C’est dans ce sens de l’excellence dans la formation et de l’ouverture qu’œuvre au quotidien cette école d’agriculture du Nord-Finistère. « Avec des succès à la clé. À commencer par les résultats aux examens : 90 % de réussite en juin dernier, soit 10 points de plus que la moyenne régionale. Et surtout, une bonne insertion professionnelle liée à la pédagogie de terrain développée par l’institut », commente René Abgrall qui quitte ses fonctions de directeur. Un directeur qui n’en porte pas pour autant les lauriers de cette réussite. « Il y a trois raisons à ce succès. Tout d’abord, la motivation de ceux qui sont en formation ; c’est le moteur essentiel de la réussite. Deuxième facteur, la qualité de l’équipe pédagogique qui est qualifiée et expérimentée. Enfin, la troisième raison du succès tient à la pédagogie de l’alternance qui allie théorie et pratique ».
La capacité de rebondir
Dominique Zupan, nouveau directeur depuis le 28 septembre, entend poursuivre dans le sillon tracé « par cet outil de formation très largement reconnu au service du territoire et de la profession agricole ». La continuité donc, tout en innovant pour se préparer aux changements, comme l’Iréo a toujours su le faire. « Notre mission est toujours d’anticiper, notamment en lien avec l’avenir de l’agriculture et du territoire. Avec cette nécessité d’être à l’écoute de la profession pour mieux répondre à son attente », conclut le nouveau directeur qui croit en la faculté des hommes à rebondir.
« Je viens de l’Isère, une région où, il y a quelques années, le monde rural se disait condamné. Nous avons beaucoup travaillé sur le renouvellement et l’adaptation des activités pour les inscrire dans le nouvel environnement économique et sociétal. Et je puis vous dire que l’on a fait des choses ; que des projets ont germé ». Une leçon d’optimisme pour une Bretagne en pleine phase de questionnement…
D. Le Du
Changement de directeur
René Abgrall et les Maisons familiales, c’est 44 ans de « vie commune ». Entré en 1965 comme élève à la MF de Morlaix, il devient moniteur dans ce même établissement avant de faire un break de 2 ans pour reprendre une formation d’ingénieur. « 11 enfants, 11 ha : il est évident que mes parents n’avaient pas les moyens de me payer des études. La formation continue était la seule façon pour moi de poursuivre », raconte celui qui, après avoir été responsable des différentes formations à l’Iréo de Lesneven, est devenu directeur en 1999.

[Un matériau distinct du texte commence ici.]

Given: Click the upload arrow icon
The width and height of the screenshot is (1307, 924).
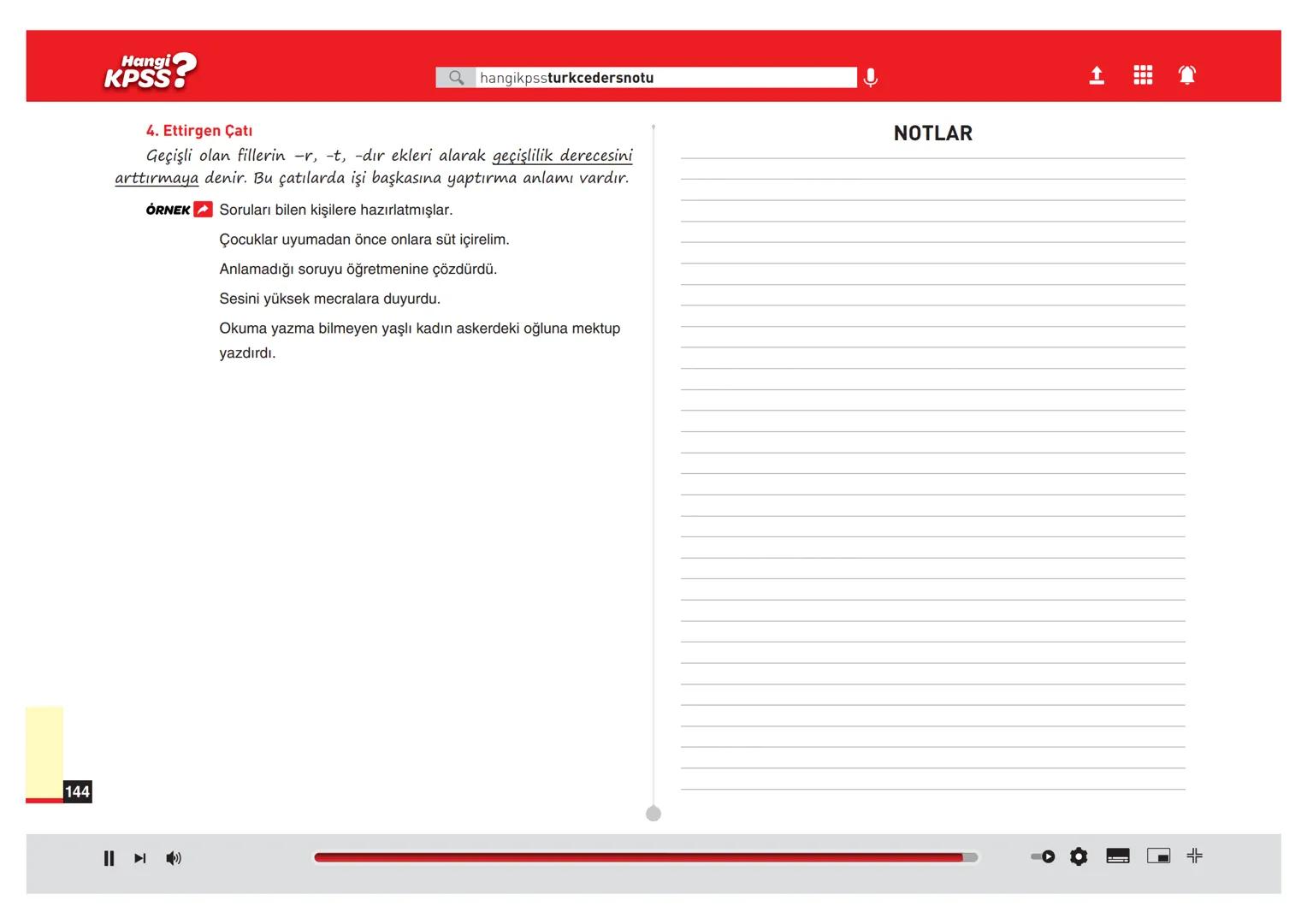Looking at the screenshot, I should pyautogui.click(x=1096, y=75).
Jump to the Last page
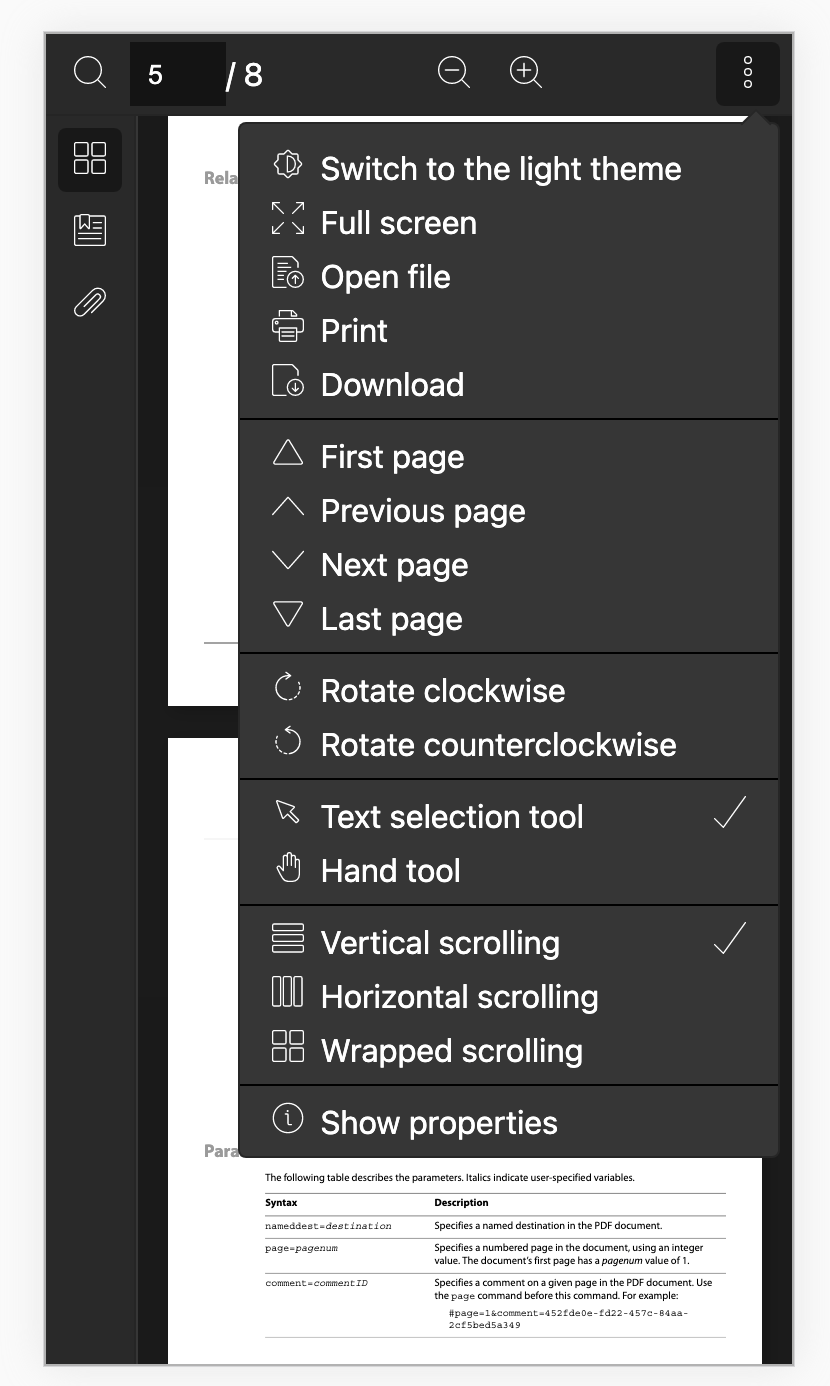 tap(391, 618)
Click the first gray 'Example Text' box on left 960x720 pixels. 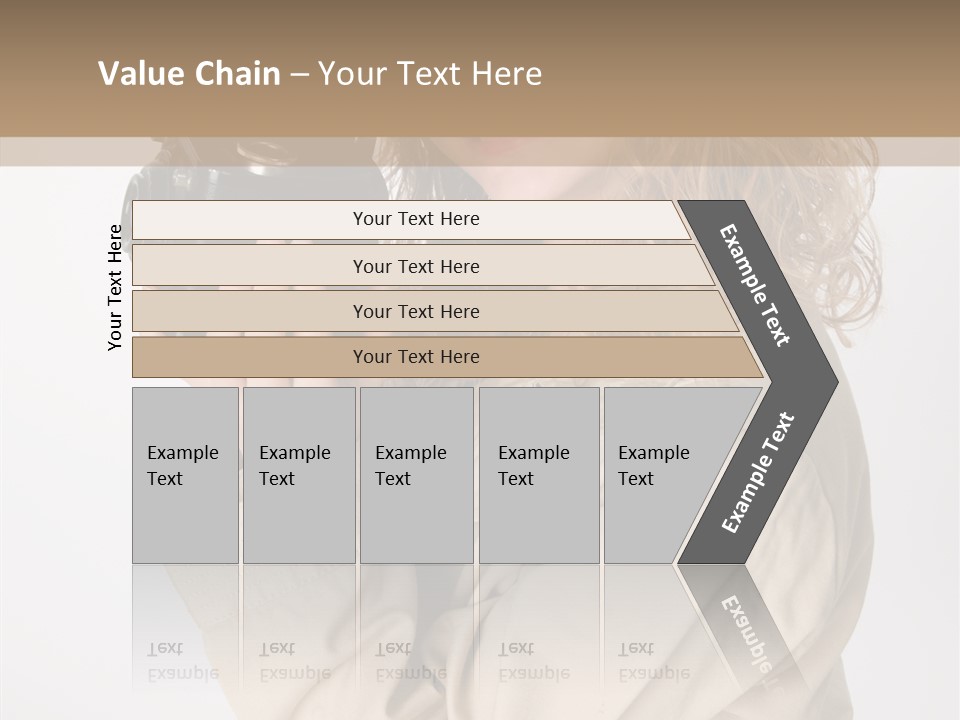point(185,475)
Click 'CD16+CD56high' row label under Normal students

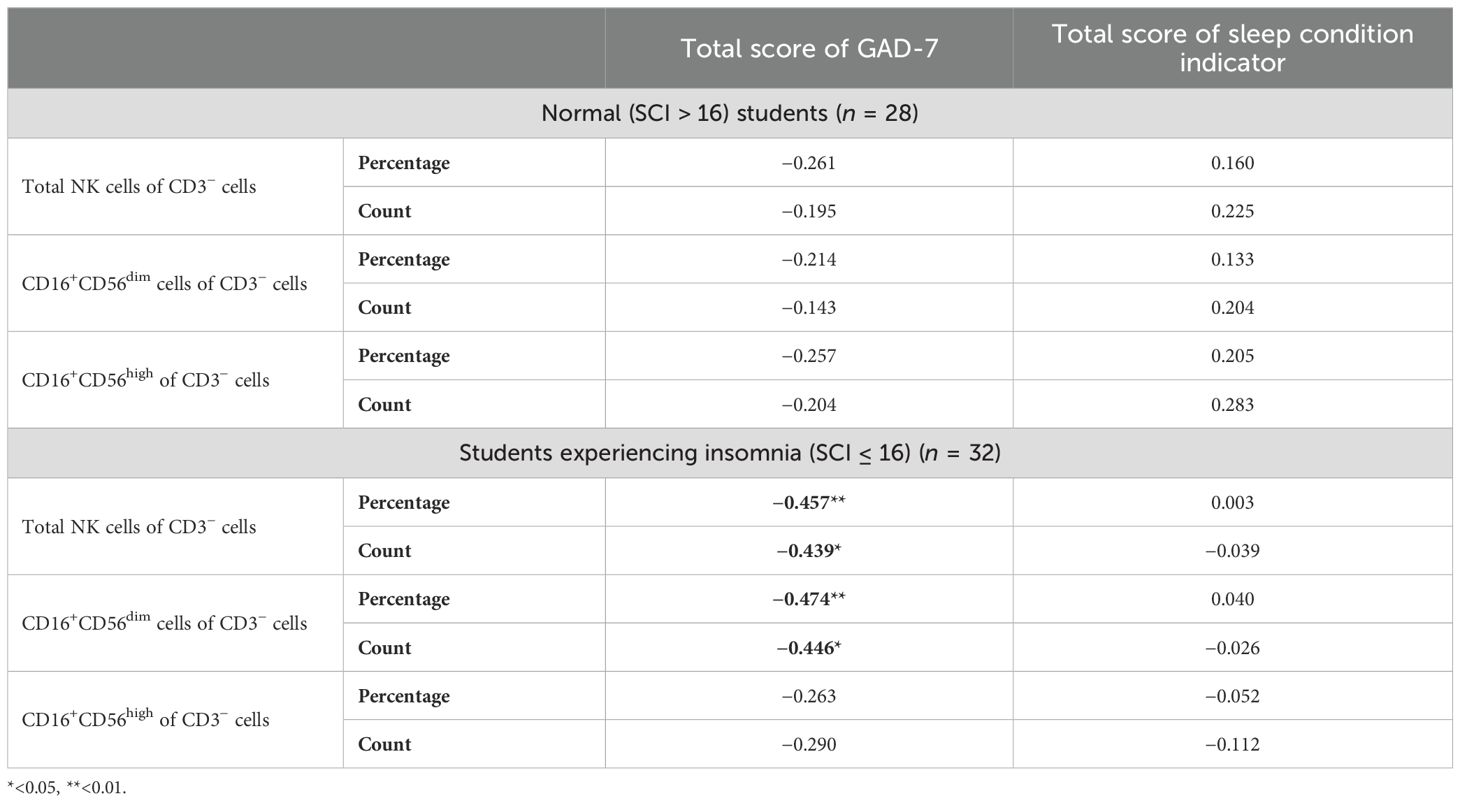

Depuis le 1er octobre, Dominique Zupan a pris les rênes de l’établissement. Ingénieur agronome formé à Rennes, il était auparavant directeur de l’Afrat, un centre de formation et de ressource pour le développement et le tourisme rural, dans l’Isère.
Légende : De gauche à droite : René Abgrall, ancien directeur ; Jacques Corre, président ; Dominique Zupan, nouveau directeur.